Interprète, Madeleine Fournier a collaboré avec de nombreux chorégraphes et artistes visuels avant de créer cette première pièce en solo. Avec une discrète radicalité, un goût certain pour la variété des styles et l’humour décalé, elle y dévoile son intérêt pour les sources du mouvement. Par le jeu des associations. Labourer conjugue formes, matières et interprétations. Selon la jeune artiste, ce sont : « autant de mouvements à la fois rythmiques et organiques, humains et non-humains qui cherchent à troubler la distinction supposée fondamentale entre nature et culture. »

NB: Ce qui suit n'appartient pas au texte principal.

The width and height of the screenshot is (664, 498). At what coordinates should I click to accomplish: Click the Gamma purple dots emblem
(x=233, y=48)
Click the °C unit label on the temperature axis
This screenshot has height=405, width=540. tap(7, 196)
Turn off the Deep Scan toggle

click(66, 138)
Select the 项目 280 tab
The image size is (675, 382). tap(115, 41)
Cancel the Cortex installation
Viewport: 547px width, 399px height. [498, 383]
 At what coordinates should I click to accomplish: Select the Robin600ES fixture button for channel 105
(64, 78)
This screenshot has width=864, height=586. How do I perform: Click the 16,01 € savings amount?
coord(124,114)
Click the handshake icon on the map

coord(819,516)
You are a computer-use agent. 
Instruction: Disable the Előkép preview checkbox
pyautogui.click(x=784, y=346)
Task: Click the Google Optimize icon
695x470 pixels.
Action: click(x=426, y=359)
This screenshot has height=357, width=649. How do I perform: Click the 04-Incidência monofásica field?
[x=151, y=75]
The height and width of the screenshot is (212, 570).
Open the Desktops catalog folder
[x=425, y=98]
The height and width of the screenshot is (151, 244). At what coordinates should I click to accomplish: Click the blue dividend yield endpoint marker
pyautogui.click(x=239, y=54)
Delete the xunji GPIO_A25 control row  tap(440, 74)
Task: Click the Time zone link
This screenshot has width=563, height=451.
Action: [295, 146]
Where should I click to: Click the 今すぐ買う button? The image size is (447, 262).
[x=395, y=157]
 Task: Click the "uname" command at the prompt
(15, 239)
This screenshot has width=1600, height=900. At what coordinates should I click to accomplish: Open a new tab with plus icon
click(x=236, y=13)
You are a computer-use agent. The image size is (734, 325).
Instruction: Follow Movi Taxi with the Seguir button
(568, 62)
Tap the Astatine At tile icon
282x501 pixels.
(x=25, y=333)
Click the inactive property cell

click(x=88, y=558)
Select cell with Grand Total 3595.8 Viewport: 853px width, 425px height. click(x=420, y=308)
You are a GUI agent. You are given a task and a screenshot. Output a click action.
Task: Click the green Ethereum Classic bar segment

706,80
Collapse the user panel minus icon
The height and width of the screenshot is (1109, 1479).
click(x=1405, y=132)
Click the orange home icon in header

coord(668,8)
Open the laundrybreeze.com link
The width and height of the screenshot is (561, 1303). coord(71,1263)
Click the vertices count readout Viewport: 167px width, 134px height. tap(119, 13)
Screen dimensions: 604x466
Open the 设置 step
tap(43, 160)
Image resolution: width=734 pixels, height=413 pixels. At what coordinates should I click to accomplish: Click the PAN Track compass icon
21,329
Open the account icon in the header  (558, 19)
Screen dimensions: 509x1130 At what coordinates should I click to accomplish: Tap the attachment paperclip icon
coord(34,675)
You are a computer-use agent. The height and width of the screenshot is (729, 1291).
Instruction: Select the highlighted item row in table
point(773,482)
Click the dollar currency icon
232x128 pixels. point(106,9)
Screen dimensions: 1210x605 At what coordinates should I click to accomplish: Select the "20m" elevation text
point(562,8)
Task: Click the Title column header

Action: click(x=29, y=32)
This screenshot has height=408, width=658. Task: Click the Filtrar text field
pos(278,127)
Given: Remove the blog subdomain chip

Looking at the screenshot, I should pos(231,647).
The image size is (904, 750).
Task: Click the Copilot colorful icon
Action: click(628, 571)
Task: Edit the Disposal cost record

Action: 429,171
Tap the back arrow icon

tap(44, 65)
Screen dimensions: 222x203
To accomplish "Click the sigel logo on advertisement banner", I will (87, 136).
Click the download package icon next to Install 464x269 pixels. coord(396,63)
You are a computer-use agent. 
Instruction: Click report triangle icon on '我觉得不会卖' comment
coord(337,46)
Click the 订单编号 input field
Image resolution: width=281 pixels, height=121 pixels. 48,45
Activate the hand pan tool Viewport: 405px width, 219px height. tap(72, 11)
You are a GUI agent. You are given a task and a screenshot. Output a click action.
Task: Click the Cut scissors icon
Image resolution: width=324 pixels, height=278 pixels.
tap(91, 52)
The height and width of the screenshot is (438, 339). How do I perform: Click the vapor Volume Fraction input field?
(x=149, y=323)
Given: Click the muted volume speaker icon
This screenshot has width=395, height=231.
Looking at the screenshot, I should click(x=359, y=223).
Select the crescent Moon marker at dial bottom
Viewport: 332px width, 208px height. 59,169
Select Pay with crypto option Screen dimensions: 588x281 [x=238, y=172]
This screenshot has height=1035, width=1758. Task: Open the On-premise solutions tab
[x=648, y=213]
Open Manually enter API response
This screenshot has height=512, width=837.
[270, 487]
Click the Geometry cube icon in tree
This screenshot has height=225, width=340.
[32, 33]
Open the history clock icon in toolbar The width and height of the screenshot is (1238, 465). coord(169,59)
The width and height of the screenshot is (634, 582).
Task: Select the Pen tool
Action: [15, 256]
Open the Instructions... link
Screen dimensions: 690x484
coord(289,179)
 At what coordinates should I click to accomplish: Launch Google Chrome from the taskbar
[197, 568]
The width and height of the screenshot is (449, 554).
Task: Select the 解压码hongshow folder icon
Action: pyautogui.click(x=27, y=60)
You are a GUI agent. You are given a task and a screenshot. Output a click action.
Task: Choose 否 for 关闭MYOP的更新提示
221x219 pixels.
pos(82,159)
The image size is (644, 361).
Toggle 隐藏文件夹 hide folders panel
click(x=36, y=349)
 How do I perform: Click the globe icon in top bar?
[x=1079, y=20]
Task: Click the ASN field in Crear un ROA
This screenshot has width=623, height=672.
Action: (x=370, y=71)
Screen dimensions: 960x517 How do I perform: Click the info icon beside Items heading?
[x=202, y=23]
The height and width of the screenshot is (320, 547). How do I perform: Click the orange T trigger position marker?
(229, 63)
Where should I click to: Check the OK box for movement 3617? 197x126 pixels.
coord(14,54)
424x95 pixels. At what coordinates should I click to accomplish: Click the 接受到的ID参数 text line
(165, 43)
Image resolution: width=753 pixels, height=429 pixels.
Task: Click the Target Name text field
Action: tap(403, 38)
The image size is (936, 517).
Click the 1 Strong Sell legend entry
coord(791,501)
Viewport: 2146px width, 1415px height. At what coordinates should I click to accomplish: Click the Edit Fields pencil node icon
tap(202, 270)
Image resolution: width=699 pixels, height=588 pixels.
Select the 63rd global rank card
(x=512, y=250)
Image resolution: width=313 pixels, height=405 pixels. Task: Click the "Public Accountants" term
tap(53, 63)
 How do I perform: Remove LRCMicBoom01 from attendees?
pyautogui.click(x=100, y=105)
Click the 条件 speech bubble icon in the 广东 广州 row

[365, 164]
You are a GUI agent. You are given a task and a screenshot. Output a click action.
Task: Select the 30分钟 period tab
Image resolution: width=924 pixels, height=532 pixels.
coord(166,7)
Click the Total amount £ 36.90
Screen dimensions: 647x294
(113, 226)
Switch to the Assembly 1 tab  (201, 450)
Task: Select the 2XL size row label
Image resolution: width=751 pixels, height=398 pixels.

Pour mémoire à Avignon dans "le vif du sujet"
"Ce jardin"
Massages pas sages
Ina Mihalache et Madeleine Fournier se livrent ici sur un plateau nu, à un exercice très esthétisant de numéro, séance d’ostéopathie en direct pour deux bêtes à deux dos. Belle sculpture kinésiologique, faite d'appuis, de bascules, de contact et manipulations.C'est beau et l'on se prend à se glisser dans cet aggloméra de corps maculés de peinture bleue comme pour mieux marquer les empreintes des appuis, impacts et bienfaits de l'une sur l'autre. Comme une compression vivante à la César, les deux femmes s’emmêlent, se fondent en un tout , corps soudés,mordenseur du dentiste qui scrute les impacts de l'énergie sur les mâchoires avec ce bleu Klein, trace et signe du passage à l'actes. Ca pétrit la matière vivante, laissant place au temps et au désir, faisant trembler l'estrade, en un tango thérapeutique salvateur!